Oggi più che il virus spaventa il confinamento in casa. A marzo-aprile erano state la sorpresa, l’assoluta novità della situazione e l’impreparazione a travolgere e stravolgere alcuni settori: in quello sanitario c’è stata la catastrofe mentre nel quotidiano qualche epifania si era verificata; apprezzate per la prima volta la bellezza di ritmi lenti, la possibilità di dedicarsi agli hobbies, alla cucina, al giardinaggio, alla lettura, alle relazioni.
Questa volta invece è il rancore a prevalere: risentimento, odio e rancore si riversano ovunque, sui social e nelle piazze, nei bar e dai parrucchieri (oggi aperti a differenza degli estetisti). Sotto accusa i governi nazionale e locali, che avevano il potere di rivoluzionare alcuni settori sanitari e produttivi, come suggerito, invano, dalla società civile. Non si è fatto nulla per evitare il verificarsi di un nuovo, previsto, disastro.

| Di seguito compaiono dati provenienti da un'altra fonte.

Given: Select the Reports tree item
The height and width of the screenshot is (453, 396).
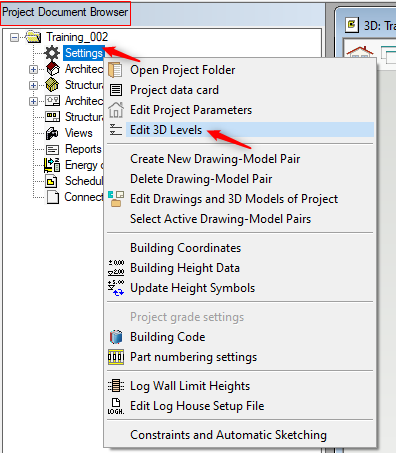Looking at the screenshot, I should click(83, 149).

Qualche accorgimento organizzativo è subito ripartito, come i servizi di spesa e farmaci a domicilio, o le consegne a casa per i ristoratori oggi impossibilitati ad aprire. Ma il grosso lavoro di prevenzione e di rafforzamento è mancato e la gente non lo accetta: le proteste, qualche volta violente, dilagano in tutti i settori anche perché, dopo mesi di crisi, le tasche sono vuote e ai sussidi in pochi credono ancora.